便利なツールを安全に使うには、アカウントの権限管理やパスワード設定、端末の利用ルールを整えることが欠かせません。クラウドや端末の活用が進むほど、セキュリティ対策もセットで見直す必要があります。
中小企業が注意したいサイバー攻撃
サイバー攻撃にはさまざまな種類がありますが、中小企業では、業務停止や情報漏洩につながる攻撃に特に注意が必要です。
ここでは、中小企業が注意したい代表的なサイバー攻撃を紹介します。
業務を止めるランサムウェア
ランサムウェアは、パソコンやサーバー内のデータを使えない状態にし、復旧と引き換えに金銭を要求する攻撃です。感染すると、業務で使うファイルやシステムにアクセスできなくなり、受発注、請求、在庫管理、顧客対応などが止まる可能性があります。

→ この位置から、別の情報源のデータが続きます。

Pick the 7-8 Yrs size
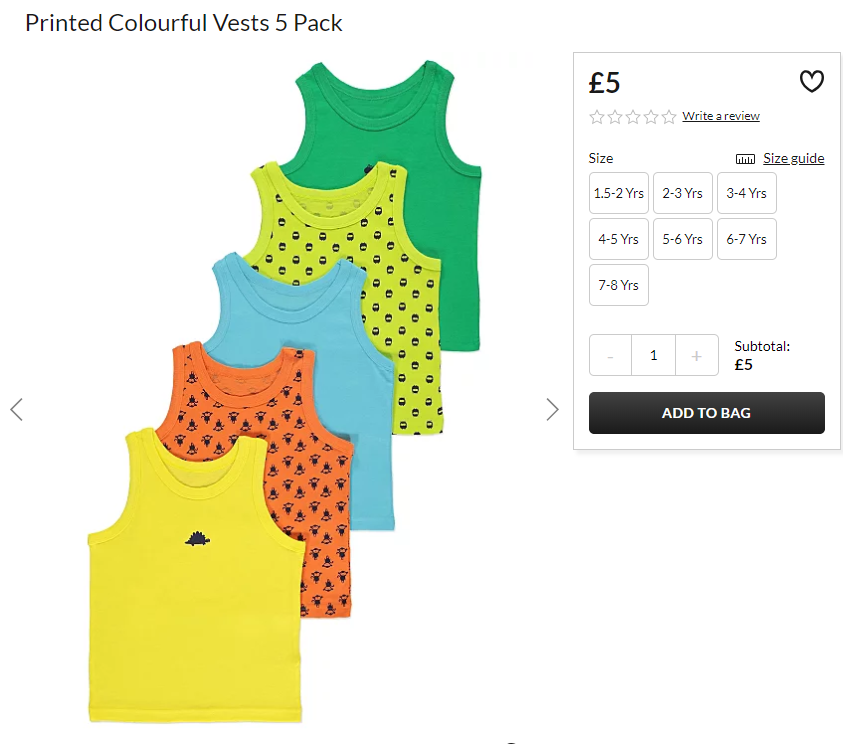 619,285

たとえば、共有フォルダに保存している見積書や注文書、顧客情報、在庫データが暗号化されると、通常業務を進められなくなります。復旧に時間がかかれば、納期遅れや取引先への連絡、顧客対応にも影響が出ます。
ランサムウェアは、不審なメールの添付ファイルや偽サイト、脆弱性のある機器などをきっかけに感染することがあります。被害を完全に避けることは難しいため、感染しない対策だけでなく、バックアップを取り、万が一のときに復旧できる状態を整えておくことが大切です。
不審なメールや偽サイトによる情報窃取
不審なメールや偽サイトを使って、IDやパスワード、クレジットカード情報、社内情報などを盗み取る攻撃にも注意が必要です。実在する取引先や金融機関、配送会社、クラウドサービスを装ったメールが届くこともあり、一見すると本物の連絡に見える場合があります。
たとえば、「請求書を確認してください」「アカウントの確認が必要です」「荷物の配送状況をご確認ください」といった文面で、添付ファイルを開かせたり、偽のログインページへ誘導したりする手口があります。そこでIDやパスワードを入力してしまうと、メールアカウントやクラウドサービスに不正アクセスされる可能性があります。

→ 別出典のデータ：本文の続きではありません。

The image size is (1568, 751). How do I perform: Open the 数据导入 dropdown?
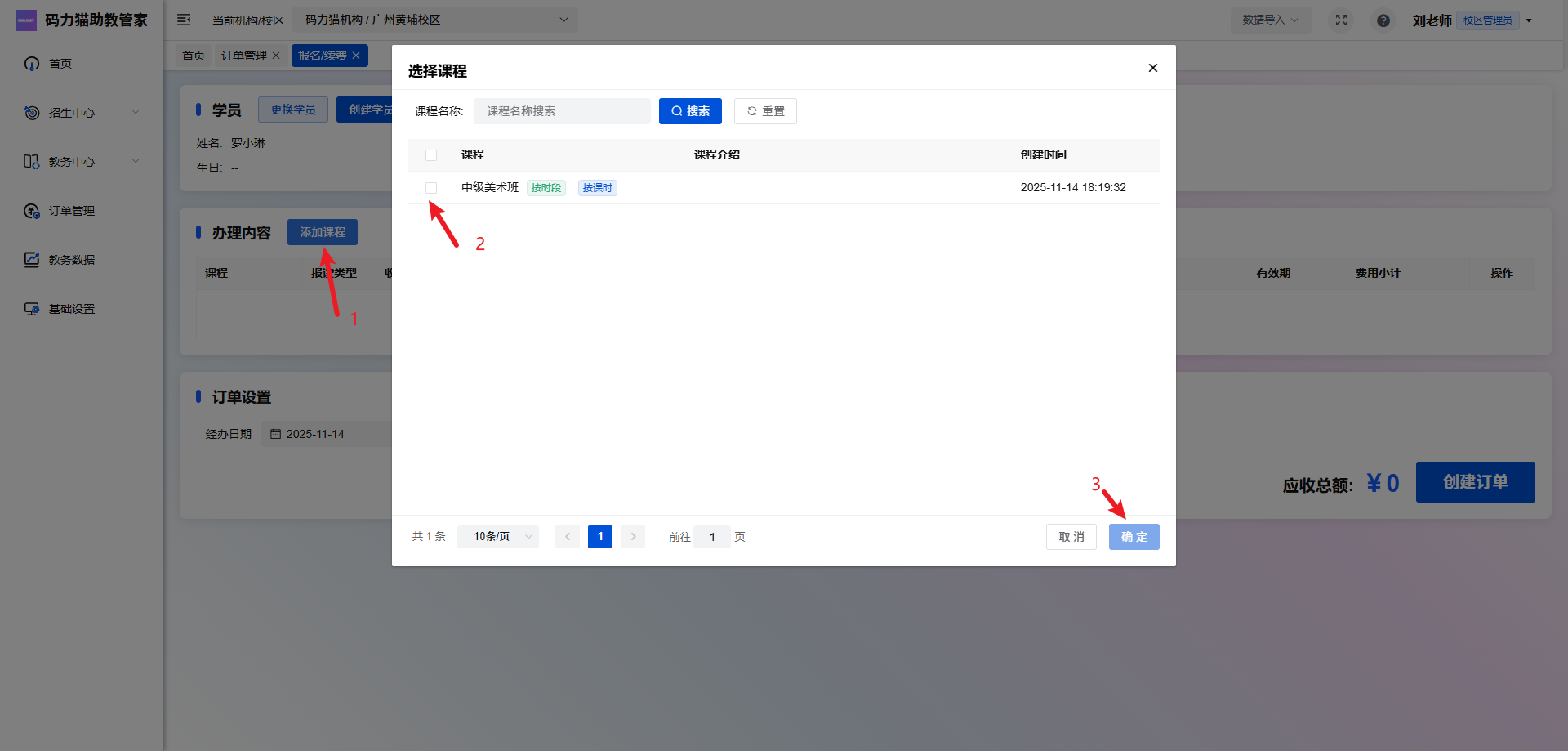point(1270,20)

業務でメールを使う以上、不審なメールを完全に避けることはできません。送信元のアドレス、リンク先のURL、添付ファイルの内容に違和感がないかを確認し、少しでも不安がある場合は開かずに社内で確認する習慣を持つことが重要です。
パスワードの使い回しによる不正アクセス
パスワードの使い回しも、不正アクセスの原因になります。複数のサービスで同じIDとパスワードを使っていると、どこか1つのサービスから情報が漏れた場合に、別の業務システムやクラウドサービスにもログインされる可能性があります。

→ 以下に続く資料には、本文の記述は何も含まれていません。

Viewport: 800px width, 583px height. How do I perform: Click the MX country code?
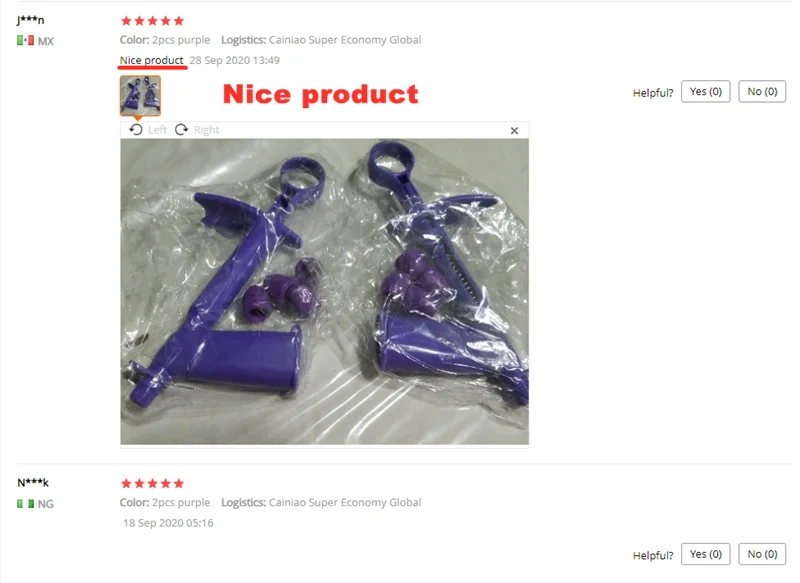pos(46,41)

たとえば、社内メール、クラウドストレージ、チャットツール、受発注システムで同じパスワードを使っていると、1つのアカウント情報が悪用されたときに被害が広がりやすくなります。メールアカウントが乗っ取られれば、取引先に不審なメールが送られ、信頼低下につながることもあります。
パスワードは、サービスごとに分けて管理することが基本です。さらに、多要素認証を設定しておけば、パスワードが漏れた場合でも第三者が簡単にログインしにくくなります。中小企業でも、まずは重要なアカウントからパスワード管理を見直すことが大切です。
最低限やるべきセキュリティ対策
サイバー攻撃への対策というと、専門的なシステムや高額なサービスを想像するかもしれませんが、まず基本的な対策を確実に行うことが重要です。
ここでは、中小企業が最低限確認しておきたいセキュリティ対策を紹介します。
OSやソフトウェアを最新の状態に保つ
セキュリティ対策の基本は、パソコンやスマートフォン、業務で使うソフトウェアを最新の状態に保つことです。古い状態のまま使い続けていると、見つかっている弱点を攻撃され、不正アクセスやマルウェア感染につながる可能性があります。
たとえば、業務用パソコンのOS、ブラウザ、メールソフト、会計ソフト、クラウドサービスのアプリなどは、定期的に更新が必要です。更新通知が出ていても後回しにしていると、攻撃を受けるリスクが高まります。
まずは、社内で使っている端末やソフトウェアを確認し、更新が止まっていないかを見直しましょう。担当者任せにせず、更新のタイミングや確認方法を決めておくと、古い状態のまま放置されにくくなります。
パスワード管理と多要素認証を徹底する
パスワード管理も、中小企業が優先して取り組むべき対策です。同じパスワードを複数のサービスで使い回していると、1つのサービスから情報が漏れた際に、メールやクラウドストレージ、業務システムまで不正アクセスされるおそれがあります。
まずは、重要なアカウントからパスワードの使い回しをやめることが大切です。社内メール、クラウドサービス、会計システム、受発注システムなど、業務に関わるアカウントは特に注意が必要です。推測されやすい文字列や、社員名・会社名・誕生日などを含むパスワードも避けたほうがよいでしょう。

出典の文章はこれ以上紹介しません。